How the baseline is determined
The baseline represents the "normal" state of your data. Collibra calculates this by looking at a rolling window of historical runs.
The system analyzes the last N successful runs (where N is the data lookback period you configured) to compute statistical measures, such as the median and standard deviation.
- Lookback period: This is the specific number of past runs the system analyzes. You can configure this in the Monitors step when creating or editing a job (the default lookback is 21 runs).
- Rolling window: As new runs complete, the window shifts. Old runs drop off the baseline calculation to ensure the profile reflects the most current data behavior.
The comparison process
When a new job run completes (the "current run"), the system does not include it in the baseline immediately. Instead, it compares the current run against the baseline established by the previous runs. The examples in the process below assume a lookback period of 5, meaning 5 runs are required to train the behavioral model and establish a baseline. The current run in this scenario is Run 10.

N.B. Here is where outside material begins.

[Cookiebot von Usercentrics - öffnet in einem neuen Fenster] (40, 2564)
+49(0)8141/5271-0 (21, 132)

- Historical analysis: The run currently being profiled (Run 10) is never included in its own baseline, for example, Runs 5 through 9.
- Comparison: The system compares the current run (for example, Run 10) against the statistics from runs after establishing a baseline.
- Percentage change: The system calculates the percentage difference between the value in the current run and the baseline value. The result is a positive or negative percentage (for example, +30% or -30%) or 0% if there is no change.
Exclusions and resets
To ensure accuracy, the system excludes certain data from the baseline calculation:
- Current run: The run currently being profiled is never included in its own baseline.
- Failed or breaking runs: Only runs with a passing status are used. Runs marked as "breaking" via adaptive rules or annotations are excluded to prevent outliers from skewing the "normal" baseline.
- Suppressed adaptive rules: Suppressing adaptive rules does not affect the learning period of the behavioral model. Consequently, the system includes suppressed adaptive rules in the baseline calculation.